Rechtsstaatsverfahren der EU: Bloß keine Polemik gegen Polen

Die Europäische Kommission löst erstmals ein neues Prüfverfahren gegen Polen aus. Von Sanktionen ist vorerst keine Rede.

Verknotete Fahnen Europas und Polens

Auch Demonstranten machen Druck: verknotete Fahnen Europas und Polens während einer Protestveranstaltung in Warschau. Foto: dpa

BRÜSSEL taz | Es ist eine Premiere: Nach langem Zögern hat die EU-Kommission am Mittwoch ein Verfahren gegen Polen eingeleitet, um mögliche Verstöße der nationalistischen Regierung gegen den Rechtsstaat zu prüfen. Von Sanktionen war nach der ersten „Orientierungsdebatte“ der 28 EU-Kommissare aber nicht mehr die Rede – im Gegenteil.
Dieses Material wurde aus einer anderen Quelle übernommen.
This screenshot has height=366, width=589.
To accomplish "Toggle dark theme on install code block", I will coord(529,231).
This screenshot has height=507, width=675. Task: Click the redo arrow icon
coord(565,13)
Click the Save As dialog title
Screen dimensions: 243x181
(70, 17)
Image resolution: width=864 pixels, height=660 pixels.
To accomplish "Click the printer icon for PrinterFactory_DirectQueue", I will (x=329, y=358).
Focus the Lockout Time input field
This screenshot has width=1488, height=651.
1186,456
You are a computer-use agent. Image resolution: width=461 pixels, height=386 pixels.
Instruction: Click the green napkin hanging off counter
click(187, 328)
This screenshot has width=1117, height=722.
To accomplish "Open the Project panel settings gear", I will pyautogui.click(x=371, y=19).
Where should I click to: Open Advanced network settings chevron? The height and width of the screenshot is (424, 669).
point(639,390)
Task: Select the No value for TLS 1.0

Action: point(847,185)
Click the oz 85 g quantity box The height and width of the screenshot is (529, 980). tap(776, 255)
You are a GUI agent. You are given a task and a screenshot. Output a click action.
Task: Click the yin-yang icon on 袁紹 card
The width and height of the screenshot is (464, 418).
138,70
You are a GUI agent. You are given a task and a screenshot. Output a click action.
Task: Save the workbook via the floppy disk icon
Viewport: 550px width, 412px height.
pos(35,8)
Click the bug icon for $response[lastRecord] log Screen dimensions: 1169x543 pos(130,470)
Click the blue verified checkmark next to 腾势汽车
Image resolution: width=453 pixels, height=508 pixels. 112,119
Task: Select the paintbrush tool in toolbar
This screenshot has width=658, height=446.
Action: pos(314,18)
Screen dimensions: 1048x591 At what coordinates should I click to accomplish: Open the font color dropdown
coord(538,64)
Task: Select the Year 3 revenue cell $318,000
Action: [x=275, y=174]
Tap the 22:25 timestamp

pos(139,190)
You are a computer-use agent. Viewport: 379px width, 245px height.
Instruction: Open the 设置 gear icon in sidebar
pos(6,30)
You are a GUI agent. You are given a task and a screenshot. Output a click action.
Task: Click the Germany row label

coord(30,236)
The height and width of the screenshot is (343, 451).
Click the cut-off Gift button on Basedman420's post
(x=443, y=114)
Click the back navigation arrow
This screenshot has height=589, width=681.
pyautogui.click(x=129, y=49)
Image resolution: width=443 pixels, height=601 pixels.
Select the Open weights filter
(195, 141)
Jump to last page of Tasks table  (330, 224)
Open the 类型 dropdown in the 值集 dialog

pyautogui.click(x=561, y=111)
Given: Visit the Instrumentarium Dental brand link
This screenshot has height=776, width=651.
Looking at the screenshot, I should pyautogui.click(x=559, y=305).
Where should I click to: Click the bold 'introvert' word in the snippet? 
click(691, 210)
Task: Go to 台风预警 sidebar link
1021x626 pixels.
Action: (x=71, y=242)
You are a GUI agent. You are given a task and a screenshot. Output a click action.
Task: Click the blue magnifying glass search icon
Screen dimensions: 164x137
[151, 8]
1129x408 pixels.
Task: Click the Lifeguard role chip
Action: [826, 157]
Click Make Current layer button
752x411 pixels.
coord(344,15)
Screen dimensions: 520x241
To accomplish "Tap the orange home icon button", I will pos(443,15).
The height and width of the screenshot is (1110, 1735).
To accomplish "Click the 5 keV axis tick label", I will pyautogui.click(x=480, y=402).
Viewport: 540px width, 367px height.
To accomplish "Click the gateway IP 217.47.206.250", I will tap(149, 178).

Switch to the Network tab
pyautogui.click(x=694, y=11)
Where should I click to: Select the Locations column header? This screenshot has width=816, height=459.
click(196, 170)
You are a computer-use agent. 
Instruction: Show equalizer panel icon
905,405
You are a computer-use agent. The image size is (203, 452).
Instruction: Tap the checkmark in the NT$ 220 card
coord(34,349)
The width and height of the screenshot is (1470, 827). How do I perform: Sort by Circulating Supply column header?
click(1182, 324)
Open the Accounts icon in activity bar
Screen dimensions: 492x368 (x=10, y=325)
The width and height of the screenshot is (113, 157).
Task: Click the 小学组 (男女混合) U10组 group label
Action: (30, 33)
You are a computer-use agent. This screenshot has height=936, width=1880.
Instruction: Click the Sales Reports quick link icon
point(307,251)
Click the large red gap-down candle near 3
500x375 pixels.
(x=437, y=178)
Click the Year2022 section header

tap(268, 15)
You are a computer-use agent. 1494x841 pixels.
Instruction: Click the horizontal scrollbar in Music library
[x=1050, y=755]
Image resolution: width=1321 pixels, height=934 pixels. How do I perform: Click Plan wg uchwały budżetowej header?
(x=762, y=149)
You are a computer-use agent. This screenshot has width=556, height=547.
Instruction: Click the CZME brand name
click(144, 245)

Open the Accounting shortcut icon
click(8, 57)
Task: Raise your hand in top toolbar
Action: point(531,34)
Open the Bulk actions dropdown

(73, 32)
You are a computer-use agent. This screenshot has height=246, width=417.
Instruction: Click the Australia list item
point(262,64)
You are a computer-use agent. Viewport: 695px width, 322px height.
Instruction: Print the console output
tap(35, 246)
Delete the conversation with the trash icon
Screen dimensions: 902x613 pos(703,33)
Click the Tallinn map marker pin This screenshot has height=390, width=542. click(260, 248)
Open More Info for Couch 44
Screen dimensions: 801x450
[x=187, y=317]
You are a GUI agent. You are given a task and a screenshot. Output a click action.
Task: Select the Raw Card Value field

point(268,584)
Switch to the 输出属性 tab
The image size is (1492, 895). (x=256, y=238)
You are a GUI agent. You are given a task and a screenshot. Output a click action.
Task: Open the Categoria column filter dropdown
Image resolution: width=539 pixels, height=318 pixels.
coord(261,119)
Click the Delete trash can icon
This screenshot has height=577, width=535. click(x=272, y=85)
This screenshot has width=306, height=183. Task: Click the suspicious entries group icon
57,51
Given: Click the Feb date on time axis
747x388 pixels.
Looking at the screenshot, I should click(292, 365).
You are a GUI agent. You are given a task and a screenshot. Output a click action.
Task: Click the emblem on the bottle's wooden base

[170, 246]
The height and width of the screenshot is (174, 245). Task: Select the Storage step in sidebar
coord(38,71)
„Wir wollen niemanden anklagen, sondern das Problem lösen“, sagte Kommissionsvize Frans Timmermans. Die Entwicklungen in Polen gäben Anlass zu ernster Sorge, so der Niederländer. Deshalb werde man nun in einen „strukturierten und kooperativen Dialog“ mit Warschau eintreten, „ohne die Ergebnisse vorwegzunehmen“.

Das Wort „Sanktionen“ nahm Timmermans nicht in den Mund. Schließlich hatte sein Chef Jean-Claude Juncker schon in der vergangenen Woche klargestellt, dass er nicht mit Strafen rechne. Nach dem neuen sogenannten Rechtsstaatsverfahren der EU könnten sie bis zum Entzug des Stimmrechts im Ministerrat gehen.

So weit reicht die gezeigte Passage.